Rewrite the listing from the line containing "[DBC DIGITAL] (31, 19)" through the line containing "SHOP (800, 78)", renaming "Home" to "Start" and keeping everything else the same.

A block of data:
-=-=-

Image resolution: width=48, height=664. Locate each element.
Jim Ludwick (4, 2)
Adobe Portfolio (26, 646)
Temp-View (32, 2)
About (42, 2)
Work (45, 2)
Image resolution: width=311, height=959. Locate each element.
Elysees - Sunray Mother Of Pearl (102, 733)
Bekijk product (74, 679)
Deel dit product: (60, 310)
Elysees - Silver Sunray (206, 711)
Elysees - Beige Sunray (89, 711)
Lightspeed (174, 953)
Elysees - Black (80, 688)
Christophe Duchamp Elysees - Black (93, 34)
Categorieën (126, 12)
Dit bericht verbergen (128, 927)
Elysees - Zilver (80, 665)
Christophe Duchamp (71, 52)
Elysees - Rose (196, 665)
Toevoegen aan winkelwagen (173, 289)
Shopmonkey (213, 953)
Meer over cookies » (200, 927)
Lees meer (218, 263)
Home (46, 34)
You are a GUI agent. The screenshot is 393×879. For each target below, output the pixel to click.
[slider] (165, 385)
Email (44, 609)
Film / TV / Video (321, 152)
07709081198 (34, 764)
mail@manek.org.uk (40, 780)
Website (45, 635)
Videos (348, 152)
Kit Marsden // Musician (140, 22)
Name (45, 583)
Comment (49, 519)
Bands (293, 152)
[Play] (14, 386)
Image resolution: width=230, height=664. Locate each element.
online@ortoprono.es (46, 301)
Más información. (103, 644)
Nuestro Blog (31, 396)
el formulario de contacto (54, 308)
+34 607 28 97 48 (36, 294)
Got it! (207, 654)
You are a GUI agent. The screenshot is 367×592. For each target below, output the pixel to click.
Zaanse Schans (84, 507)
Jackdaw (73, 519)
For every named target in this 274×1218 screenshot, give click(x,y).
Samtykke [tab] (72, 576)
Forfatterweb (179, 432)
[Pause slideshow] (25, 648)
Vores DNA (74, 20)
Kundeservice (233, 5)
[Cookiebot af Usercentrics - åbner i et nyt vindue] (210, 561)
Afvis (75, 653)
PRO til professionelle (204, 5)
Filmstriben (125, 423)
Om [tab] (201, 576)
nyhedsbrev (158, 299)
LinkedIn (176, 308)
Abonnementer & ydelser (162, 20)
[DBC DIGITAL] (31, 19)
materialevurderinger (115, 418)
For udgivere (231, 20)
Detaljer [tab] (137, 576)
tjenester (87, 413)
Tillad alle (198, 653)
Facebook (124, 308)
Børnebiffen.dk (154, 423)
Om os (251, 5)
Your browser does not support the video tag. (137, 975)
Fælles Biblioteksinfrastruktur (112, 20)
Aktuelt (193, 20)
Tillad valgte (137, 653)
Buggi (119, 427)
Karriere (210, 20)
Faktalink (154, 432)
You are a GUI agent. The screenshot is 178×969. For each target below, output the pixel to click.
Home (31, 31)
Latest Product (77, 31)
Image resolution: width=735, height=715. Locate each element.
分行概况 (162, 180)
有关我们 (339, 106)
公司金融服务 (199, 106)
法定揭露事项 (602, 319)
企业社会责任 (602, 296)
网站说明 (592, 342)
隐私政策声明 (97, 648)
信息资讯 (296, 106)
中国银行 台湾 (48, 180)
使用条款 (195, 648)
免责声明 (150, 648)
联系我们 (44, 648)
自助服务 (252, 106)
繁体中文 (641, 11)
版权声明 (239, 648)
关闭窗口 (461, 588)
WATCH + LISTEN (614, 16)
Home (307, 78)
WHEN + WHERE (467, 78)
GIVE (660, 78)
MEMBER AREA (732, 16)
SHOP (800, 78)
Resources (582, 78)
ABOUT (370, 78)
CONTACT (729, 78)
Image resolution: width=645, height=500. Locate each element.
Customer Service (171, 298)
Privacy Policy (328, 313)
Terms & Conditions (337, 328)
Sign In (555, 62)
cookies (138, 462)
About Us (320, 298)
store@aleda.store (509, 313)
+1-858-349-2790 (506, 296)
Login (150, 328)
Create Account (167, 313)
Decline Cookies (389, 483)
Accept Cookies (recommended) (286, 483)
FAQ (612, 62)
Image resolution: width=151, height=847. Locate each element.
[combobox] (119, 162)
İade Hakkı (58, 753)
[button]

-=-=-

Expected output =>
[DBC DIGITAL] (31, 19)
materialevurderinger (115, 418)
For udgivere (231, 20)
Detaljer [tab] (137, 576)
tjenester (87, 413)
Tillad alle (198, 653)
Facebook (124, 308)
Børnebiffen.dk (154, 423)
Om os (251, 5)
Your browser does not support the video tag. (137, 975)
Fælles Biblioteksinfrastruktur (112, 20)
Aktuelt (193, 20)
Tillad valgte (137, 653)
Buggi (119, 427)
Karriere (210, 20)
Faktalink (154, 432)
You are a GUI agent. The screenshot is 178×969. For each target below, output the pixel to click.
Start (31, 31)
Latest Product (77, 31)
Image resolution: width=735, height=715. Locate each element.
分行概况 (162, 180)
有关我们 (339, 106)
公司金融服务 (199, 106)
法定揭露事项 (602, 319)
企业社会责任 (602, 296)
网站说明 (592, 342)
隐私政策声明 (97, 648)
信息资讯 (296, 106)
中国银行 台湾 (48, 180)
使用条款 (195, 648)
免责声明 (150, 648)
联系我们 (44, 648)
自助服务 (252, 106)
繁体中文 (641, 11)
版权声明 (239, 648)
关闭窗口 (461, 588)
WATCH + LISTEN (614, 16)
Start (307, 78)
WHEN + WHERE (467, 78)
GIVE (660, 78)
MEMBER AREA (732, 16)
SHOP (800, 78)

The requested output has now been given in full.